[foreign-memaccess] RFR 8231402: layout API implementation is not constant enough

Tue Sep 24 14:06:04 UTC 2019

Hi,
as the subject says, the implementation classes of the layout API do not 
always store their properties into final fields, and they resort to lazy 
computation, etc. This negatively impacts C2 scrutability of same data 
structures.

This patch fixes this situation, by changing size/alignment to be final 
fields in AbstractLayout - so that they will have to be provided before 
hand. I've added, for clarity, and extra 'default' constructor to all 
layout implementation classes which allows to create a layout with 
standard alignment and empty name.

There are also few minor changes:

* I've tweaked VM to also trust final fields in the layout package

* I've rearranged some some scope classes so that their creation is less 
straightforward, more transparent and requires less reflective checks. 
This is particularly evident in HeapScope and BufferScope. Note that I 
also changed the public API of MemorySegment::ofArray and replaced that 
with multiple overloads (one per primitive array). This is good because 
it makes the code more 'static' and also because it removes the 
possibility for the user to pass in a wrong array type.

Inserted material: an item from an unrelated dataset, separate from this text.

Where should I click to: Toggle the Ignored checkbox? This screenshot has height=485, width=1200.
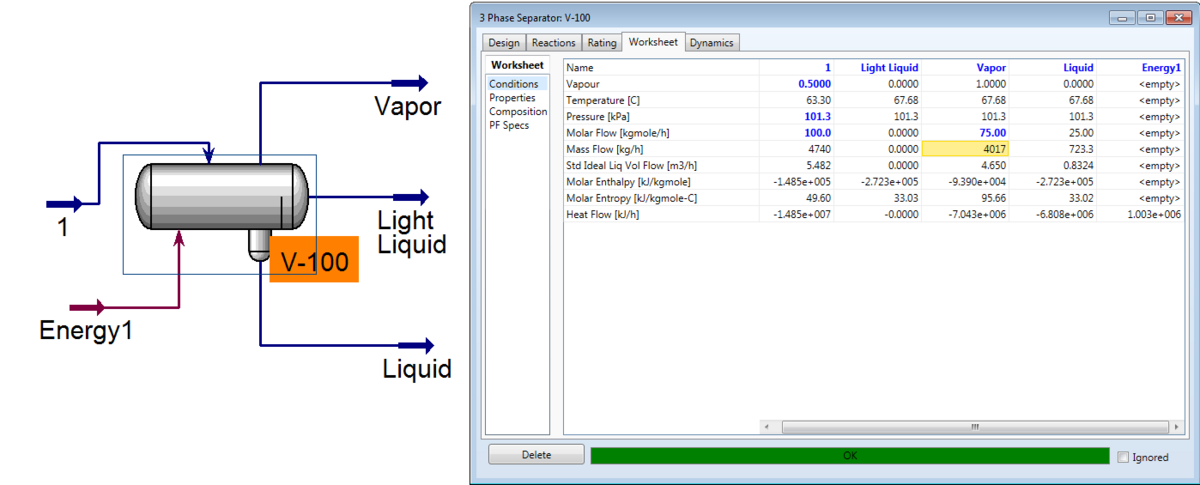1122,457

* I've re-ordered the way in which scope vs. segment is created - that 
is, instead of this

new XYZSegment(.., ..., ..., new XYZScope(...))

We now do this:

XYZScope scope = new XYZScope(...);
new XYZSegment(.., ..., ..., scope)

As this makes a difference for C2 (Vlad pointed this out).

Webrev:

http://cr.openjdk.java.net/~mcimadamore/panama/8231402_v2/

With this patch, the level of performances of the memory access API is 
virtually on par with Unsafe in our suite of synthetic benchmarks, at 
least when using the Graal compiler (*). With C2 there are still issues 
which have to do mainly with (i) escape analysis not being aggressive 
enough (a VM patch is required) and (ii) inlining not working well in 
relatively 'cold' code (e.g. segment creation/closure), so that some 
manual sprinkling of @ForceInline annotations is  required. I will 
pursue these in a follow up patch.

Maurizio

(*) the only exception to this is a test which performs indexed access, 
in which Graal compiler is not able to vectorize the loop when using the 
memory access API (because of the presence of address operation on 
longs); that said, performance of code compiled by the Graal compiler 
with the memory access API is still superior than that of C2 using 
unsafe (I'm also following up with the Graal compiler team on this 
issue). There also seems to be an issue with the liveness check which is 
never hoisted out of hot loops - leading to slightly slower 
performances; in C2 we have a similar issue and it's caused by the fact 
that the VM puts a memory barrier after Unsafe memory access calls 
(since the Unsafe call could touch the loop invariant itself!). We 
obviously need to relax some of these checks if the Unsafe call occurs 
from within the memory access API (which does not allow arbitrary 
read/write of Java fields).